Apa Hubungan antara Asperger dan Kemarahan?

Orang yang menderita Asperger memiliki kecenderungan untuk hanya melihat hasil yang ekstrem atau terburuk dalam suatu situasi dan kecenderungan ini dapat memberi makan dan memotivasi respons kemarahan mereka yang meledak-ledak. Selain itu, kemarahan tampaknya muncul lebih cepat pada orang yang menderita Asperger daripada orang yang tidak menderita kondisi ini. Asperger dan kemarahan juga saling terkait karena orang yang menderita kondisi ini sering tidak menangani distemper mereka dengan cara yang sehat.

Salah satu karakteristik unik dari pengidap Asperger adalah dia akan sering kali perlu mengendalikan situasi di sekitarnya. Akibatnya, seseorang yang terbebani dengan kondisi ini akan bergantung pada rutinitas yang ketat untuk mempersiapkan diri menghadapi situasi dan untuk memanipulasi serta mengontrol hasil. Ketika segala sesuatunya menyimpang bahkan sedikit saja dari norma atau rutinitas yang diharapkan, pengidap Asperger sering merasa kehilangan kendali, dan perasaan ini dapat menyebabkan kemarahan yang kuat. Asperger dan kemarahan juga terkait erat karena orang dengan kondisi ini sering pesimis, atau tampaknya mengharapkan skenario terburuk, menyebabkan perasaan marah dalam situasi di mana orang lain, yang tidak menderita Asperger, tenang.

Asperger dan kemarahan juga terkait karena seseorang yang mengalami kondisi ini akan sering menjadi lebih cepat marah. Penderita asperger juga sering mengalami kemarahan yang lebih hebat. Sifat ini membuatnya penting bagi pengidap Asperger untuk belajar mengendalikan masalah amarahnya atau menghindari situasi yang dapat memicu kemarahan.

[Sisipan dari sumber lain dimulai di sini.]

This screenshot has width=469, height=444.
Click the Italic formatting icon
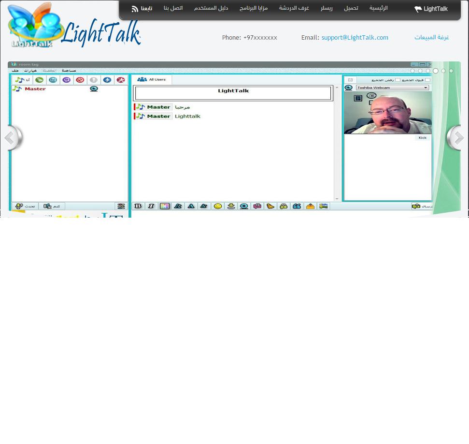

Manajemen amarah telah menjadi cara bagi orang-orang dengan Asperger dan masalah pengendalian amarah untuk meredakan masalah ini. Salah satu langkah pertama dalam manajemen kemarahan adalah mencoba dan menghindari situasi yang dapat memicu kemarahan. Untuk pengidap Asperger, hal ini sering dilakukan dengan mempertahankan rutinitas dan memikirkan sebelumnya tentang apa yang mungkin mengganggu norma. Jika pengidap Asperger siap menghadapi kemungkinan perubahan, dia mungkin bisa mengatasinya dan menghindari stres yang bisa memicu kejengkelan. Mungkin juga bermanfaat bagi seseorang yang bermasalah dengan kondisi ini untuk mencoba dan menempatkan gangguan, atau peristiwa tak terduga, dalam konteks dengan memikirkan pengalaman positif masa lalu di mana rutinitas yang terganggu pada akhirnya berhasil.

Banyak orang dengan Asperger juga belajar untuk berhenti dan menunggu sebelum mereka bereaksi terhadap suatu situasi. Selama masa penantian mereka, penderita Asperger bekerja untuk melatih pikirannya sehingga dia akan mencapai hasil yang positif, bukannya pesimis. Dengan latihan, penderita Asperger mungkin menemukan bahwa mereka dapat mengendalikan atau setidaknya mengurangi kemarahan mereka.